Daisy langsung menutup pintu rumahnya usai ia melihat ke luar untuk memastikan apakah Aulin datang sendiri atau bersama orang lain. Namun saat melihat mobil Aulin terparkir, ia merasa lega.     

Aulin duduk bersandar di sofa ruang tamu. Wajahnya tertekuk dan Daisy memperhatikannya sampai Aulin membuka permasalahannya.     

"Aku putus dengan Zen!" ujar Aulin memberitahu.     

Daisy menaikkan satu alisnya. Ia tidak terkejut jika mereka sudah putus, sebab beberapa hari lalu Daisy melihat sendiri Zen melamar wanita lain.     

"Memangnya kalian jadi pacaran?" tanya Daisy berpura-pura tidak tahu.     

Aulin langsung menatap Daisy. Daisy tidak tahu jika Aulin mengetahui kebenarannya bahwa Daisy adalah mantan istri Zen. Hanya saja Aulin tidak menceritakan itu. Ia memilih menyimpannya sendiri.     

"Yah, memang nggak secara langsung kami meresmikannya. Tapi apa namanya jika aku sudah pernah tidur dengannya? Bukan pacaran?"     

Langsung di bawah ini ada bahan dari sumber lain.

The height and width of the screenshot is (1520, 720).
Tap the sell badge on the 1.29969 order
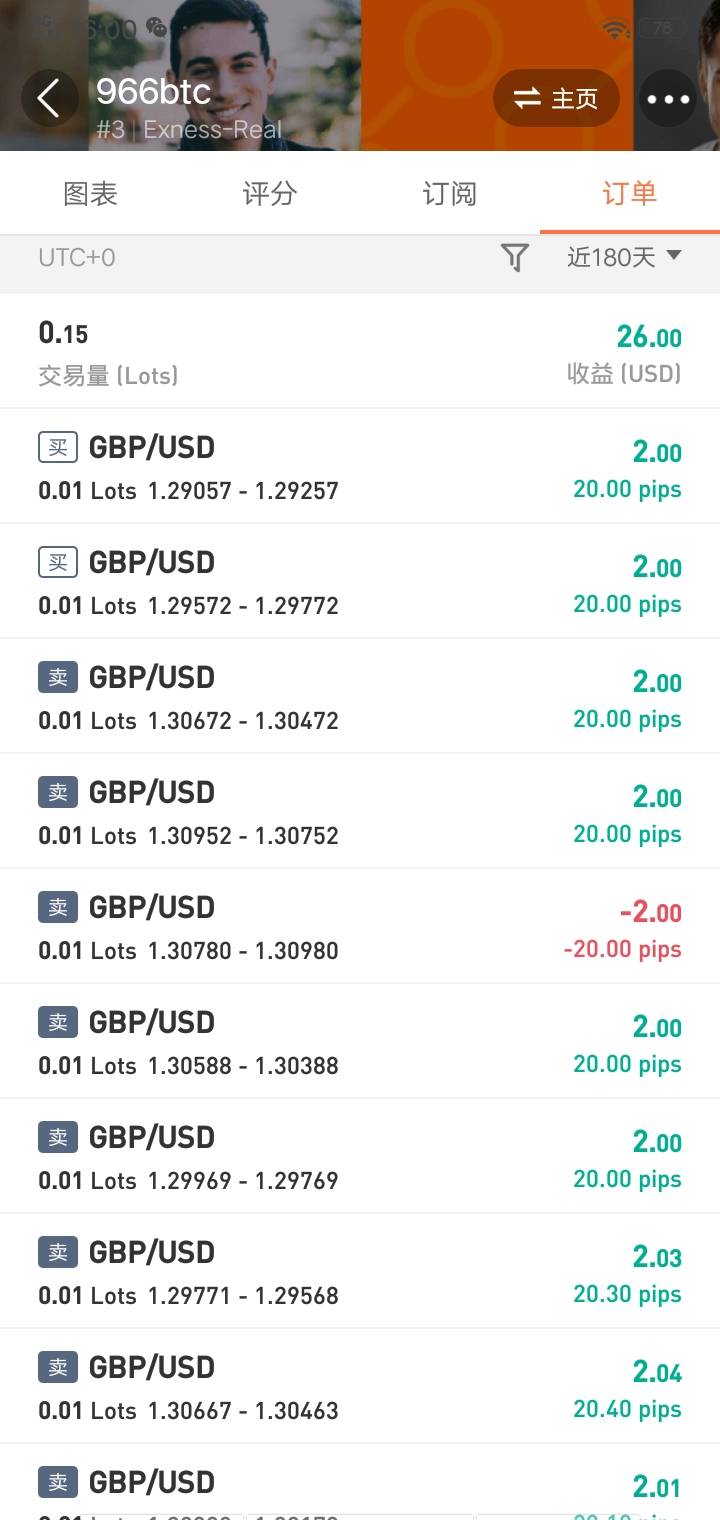click(58, 1137)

"Bagaimana jika itu friends with benerfits?" timpal Daisy. Kedua tangannya mengepal. Walau ia tahu kemungkinan mereka sudah tidur bersama, Daisy benar-benar kesal dengannya.     

"Kak! Kita lebih dari itu! Dia bahkan udah bertemu dengan orang tuaku. Dan yah, sebenarnya dia melamarku tapi aku selalu menolaknya," jelas Aulin.     

Daisy memiringkan kepalanya. "Selalu menolaknya? Apakah dia melamarmu berkali-kali?"     

Aulin mengangguk.     

Oh, jadi bukan salah Zen sepenuhnya, batin Daisy.     

"Dan kamu habis menangisinya? Lalu kenapa kamu menolaknya? Apa kamu nggak menyukainya?"     

Kini Aulin hanya diam dan menunduk. Ia tidak akan menceritakan alasan terbesarnya. Melainkan ia mencari alasan lain agar terdengar masuk logika.     

"Karena aku belum siap," lirih Aulin.     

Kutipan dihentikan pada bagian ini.